Package manager updates vs manual builds: Binary packages from distribution repositories lag behind upstream releases by days to weeks. For critical CVEs, you may need to install packages from upstream repositories (nginx.org packages, haproxy.debian.net) rather than waiting for distribution backports. However, distribution-packaged binaries benefit from distribution-specific hardening (PIE, RELRO, stack canaries) that you must configure manually in source builds.
Version pinning vs automatic security updates: Pinning versions gives you predictable, tested deployments. Automatic updates from package repositories or container registries get you security patches faster but can introduce regressions. The middle path: automatic updates in staging with a 24-hour bake period before automatic promotion to production, combined with rollback automation.
Failure Modes
Security announcement missed due to no subscription: If you are not subscribed to oss-security or project-specific announcement channels, you may learn about a CVE days or weeks after disclosure — from a news article rather than the source. By that point, exploitation may already be widespread. Treat advisory subscriptions as infrastructure: assign ownership to a team member, include it in onboarding, and verify subscriptions are active quarterly.
Patch applied without testing causing regression: Emergency patches applied directly to production without staging validation can cause service outages. The correct procedure is always staging first, even if the staging bake period is only 30 minutes for a critical CVE. A configuration syntax error, changed behaviour in a patched module, or header handling change can break application functionality in ways that are not apparent from connectivity tests alone.
Rollback not prepared before patching: If you patch production and discover a regression, the recovery time is determined by how quickly you can roll back. If the previous package is not pinned, if the previous container image digest is not noted, or if you did not test the rollback procedure, recovery takes much longer than it should. Prepare rollback before you apply the patch, not after you discover the problem.
Containerised Nginx version not updated because base image was not rebuilt: Application teams frequently build on nginx:stable or nginx:1.26 base images and do not rebuild when Nginx releases a security patch. The tag nginx:stable does not automatically pull the latest stable image into running containers. You must explicitly pull, rebuild your application image on top of the new base, and redeploy. Grype scanning in CI is the control that catches this: if your pipeline scans images for CVEs before deployment, a critical Nginx CVE in a base image will block deployment until the image is rebuilt.
Missing filter-specific Envoy vulnerabilities: Envoy’s advisory page lists all CVEs, but some affect only specific filters. If your advisory monitoring process only checks the CVSS score and not the affected components, you may deprioritise a vulnerability that is actually Critical in your specific deployment configuration.

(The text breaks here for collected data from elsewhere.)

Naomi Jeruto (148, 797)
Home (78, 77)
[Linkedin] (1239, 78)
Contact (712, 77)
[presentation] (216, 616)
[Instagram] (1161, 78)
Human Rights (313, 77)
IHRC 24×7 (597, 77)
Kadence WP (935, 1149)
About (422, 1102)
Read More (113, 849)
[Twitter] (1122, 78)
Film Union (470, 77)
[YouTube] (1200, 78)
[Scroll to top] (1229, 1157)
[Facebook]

Read the advisory technical details, not just the severity rating.
The three projects covered here represent the majority of open source HTTP proxy infrastructure running in production today. Each has a security process that works — but only if you participate in it, as a consumer subscribing to announcements and as a researcher reporting what you find. The infrastructure teams that patch within hours of a critical disclosure are the ones who have already solved the monitoring, decision tree, and deployment automation problems before the CVE drops.